• **Extracted data**:
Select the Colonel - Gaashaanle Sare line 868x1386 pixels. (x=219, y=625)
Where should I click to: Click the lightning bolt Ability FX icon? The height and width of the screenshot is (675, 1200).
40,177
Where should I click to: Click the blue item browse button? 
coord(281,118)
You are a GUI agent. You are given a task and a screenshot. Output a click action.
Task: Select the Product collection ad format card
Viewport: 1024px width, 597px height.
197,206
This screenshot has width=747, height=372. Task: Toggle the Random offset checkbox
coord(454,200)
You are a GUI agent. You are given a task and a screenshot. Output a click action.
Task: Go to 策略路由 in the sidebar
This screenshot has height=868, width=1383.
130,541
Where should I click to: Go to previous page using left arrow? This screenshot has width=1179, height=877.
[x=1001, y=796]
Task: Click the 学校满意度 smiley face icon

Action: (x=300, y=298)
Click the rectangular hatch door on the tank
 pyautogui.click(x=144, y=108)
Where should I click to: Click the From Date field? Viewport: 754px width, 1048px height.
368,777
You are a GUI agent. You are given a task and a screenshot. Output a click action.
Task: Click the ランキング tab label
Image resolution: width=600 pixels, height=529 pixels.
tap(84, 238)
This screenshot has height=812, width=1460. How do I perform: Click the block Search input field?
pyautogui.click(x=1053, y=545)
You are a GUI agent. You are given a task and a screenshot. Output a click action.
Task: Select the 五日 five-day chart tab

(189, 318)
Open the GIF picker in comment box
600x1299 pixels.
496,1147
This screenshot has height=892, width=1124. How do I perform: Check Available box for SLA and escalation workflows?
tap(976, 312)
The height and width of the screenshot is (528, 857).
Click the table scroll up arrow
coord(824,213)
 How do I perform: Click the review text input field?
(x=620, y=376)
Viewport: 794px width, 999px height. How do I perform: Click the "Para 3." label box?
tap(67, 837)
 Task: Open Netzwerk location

• **Problem to work on**: Word for word, repeat the records above.

• **Expected answer**:
Select the Colonel - Gaashaanle Sare line 868x1386 pixels. (x=219, y=625)
Where should I click to: Click the lightning bolt Ability FX icon? The height and width of the screenshot is (675, 1200).
40,177
Where should I click to: Click the blue item browse button? 
coord(281,118)
You are a GUI agent. You are given a task and a screenshot. Output a click action.
Task: Select the Product collection ad format card
Viewport: 1024px width, 597px height.
197,206
This screenshot has width=747, height=372. Task: Toggle the Random offset checkbox
coord(454,200)
You are a GUI agent. You are given a task and a screenshot. Output a click action.
Task: Go to 策略路由 in the sidebar
This screenshot has height=868, width=1383.
130,541
Where should I click to: Go to previous page using left arrow? This screenshot has width=1179, height=877.
[x=1001, y=796]
Task: Click the 学校满意度 smiley face icon

Action: (x=300, y=298)
Click the rectangular hatch door on the tank
 pyautogui.click(x=144, y=108)
Where should I click to: Click the From Date field? Viewport: 754px width, 1048px height.
368,777
You are a GUI agent. You are given a task and a screenshot. Output a click action.
Task: Click the ランキング tab label
Image resolution: width=600 pixels, height=529 pixels.
tap(84, 238)
This screenshot has height=812, width=1460. How do I perform: Click the block Search input field?
pyautogui.click(x=1053, y=545)
You are a GUI agent. You are given a task and a screenshot. Output a click action.
Task: Select the 五日 five-day chart tab

(189, 318)
Open the GIF picker in comment box
600x1299 pixels.
496,1147
This screenshot has height=892, width=1124. How do I perform: Check Available box for SLA and escalation workflows?
tap(976, 312)
The height and width of the screenshot is (528, 857).
Click the table scroll up arrow
coord(824,213)
 How do I perform: Click the review text input field?
(x=620, y=376)
Viewport: 794px width, 999px height. How do I perform: Click the "Para 3." label box?
tap(67, 837)
 Task: Open Netzwerk location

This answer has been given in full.